Her relationship with Ed began six years prior. Ed was a junior partner of her father and it was he who pushed her into marrying the man. It was beautiful, she had to admit. The haute couture gown, the five layered cake with gold flakes, the secluded location, and the swans in the lake; her choice of beautifully modern floral blends of white flowers: freesia, white lily and muguet, combined with narcissus, reflected her personality. Everything was perfect except, as it turned out, the groom. No one would guess he had killed men with his bare hands. Under his perfectly tailored, double-breasted Dolce & Gabbana tuxedo, Ed bore scars left by bullets and another from a knife. He gave the appearance of being an accomplished entrepreneur, but on the mean streets of the city he was a gangster who was renowned for his cruelty. Bunny had initially resisted marrying Ed, but her father told her that she would come to love Ed in time and that such a marriage would lead to peace between his faction of the mob and Ed’s. “You could be saving my life,” her father said. Initially, Ed was an attentive lover. He showered her with gifts and took her on vacations to exotic places. Life was good and if she did not see stars or fall in love the way she had always imagined she would, she did at least become very fond of Ed. This all ended after Bunny’s father was killed in a car accident. His Bugatti failed to make the turn on a winding mountain road and he was killed. There were rumours that his death had been engineered, but no evidence to support this claim was ever discovered. Bunny needed no evidence, however. Once her father was in the ground, Ed began abusing her. He did not strike her or anything like that, but everything she did became the subject of arguments that she could never win. He stopped touching her. In fact, she spent most of her nights alone while Ed would spend his out on the town. Bunny became extremely lonely.

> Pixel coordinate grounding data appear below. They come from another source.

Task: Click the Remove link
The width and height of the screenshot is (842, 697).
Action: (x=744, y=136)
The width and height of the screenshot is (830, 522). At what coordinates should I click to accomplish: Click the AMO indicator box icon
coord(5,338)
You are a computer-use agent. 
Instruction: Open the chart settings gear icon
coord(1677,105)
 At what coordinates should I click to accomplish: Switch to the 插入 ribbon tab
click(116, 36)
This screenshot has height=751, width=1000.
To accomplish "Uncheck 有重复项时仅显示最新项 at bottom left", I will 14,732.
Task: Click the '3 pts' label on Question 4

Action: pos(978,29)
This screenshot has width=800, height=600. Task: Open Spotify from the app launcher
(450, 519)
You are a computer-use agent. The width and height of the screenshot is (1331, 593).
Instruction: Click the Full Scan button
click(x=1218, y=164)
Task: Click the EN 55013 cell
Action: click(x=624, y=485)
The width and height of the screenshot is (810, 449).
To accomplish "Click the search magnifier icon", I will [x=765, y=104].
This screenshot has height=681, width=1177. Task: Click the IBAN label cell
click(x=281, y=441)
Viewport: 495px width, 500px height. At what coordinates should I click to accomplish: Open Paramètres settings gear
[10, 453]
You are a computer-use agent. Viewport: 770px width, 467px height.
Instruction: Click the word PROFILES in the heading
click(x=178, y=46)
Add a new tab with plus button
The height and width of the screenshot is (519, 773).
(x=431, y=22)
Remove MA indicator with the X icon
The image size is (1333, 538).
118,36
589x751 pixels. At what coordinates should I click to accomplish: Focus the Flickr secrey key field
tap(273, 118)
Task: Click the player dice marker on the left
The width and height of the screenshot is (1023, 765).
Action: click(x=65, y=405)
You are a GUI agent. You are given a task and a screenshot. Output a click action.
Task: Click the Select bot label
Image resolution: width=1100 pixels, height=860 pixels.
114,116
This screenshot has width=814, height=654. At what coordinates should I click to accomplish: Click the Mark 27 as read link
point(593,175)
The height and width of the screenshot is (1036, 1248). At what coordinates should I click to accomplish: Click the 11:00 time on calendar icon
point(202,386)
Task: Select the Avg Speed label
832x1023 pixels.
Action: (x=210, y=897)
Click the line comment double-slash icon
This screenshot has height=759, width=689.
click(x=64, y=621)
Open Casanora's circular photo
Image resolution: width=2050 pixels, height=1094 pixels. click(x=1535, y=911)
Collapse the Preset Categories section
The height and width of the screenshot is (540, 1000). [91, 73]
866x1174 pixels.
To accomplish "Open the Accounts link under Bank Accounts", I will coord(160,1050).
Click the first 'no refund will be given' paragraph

This went on for several cold and loveless years. Ed was always away on business trips. Bunny was not left alone, however. Whenever Ed left the house, he arranged for someone to spend the night on the grounds of their mansion. He would patrol the grounds during the day and spend his nights in the gatehouse at the entrance to their property. The guards were regularly rotated. Most were hulking brutes that could do little more than grunt. That’s the way it was until Dimitri came to work for Ed. He was different. He was tall and had an athletic build, rather than that of a weightlifter. He also smiled a lot and made an effort to speak to her whenever she came outside to use the pool.
He was charismatic, magnetic, and electric, even though his exterior was hard as nails. A compassionate glimmer in his eyes revealed a softness that existed just below the surface. Bunny was instantly smitten, and from that moment on, she made sure to look her best whenever he was around. She justified her behavior by reasoning that she did not have much of a husband. He is always out with ladies and hookers. What’s the point of having wealth if I’m not happy with my life? Why can’t I have a friend, too?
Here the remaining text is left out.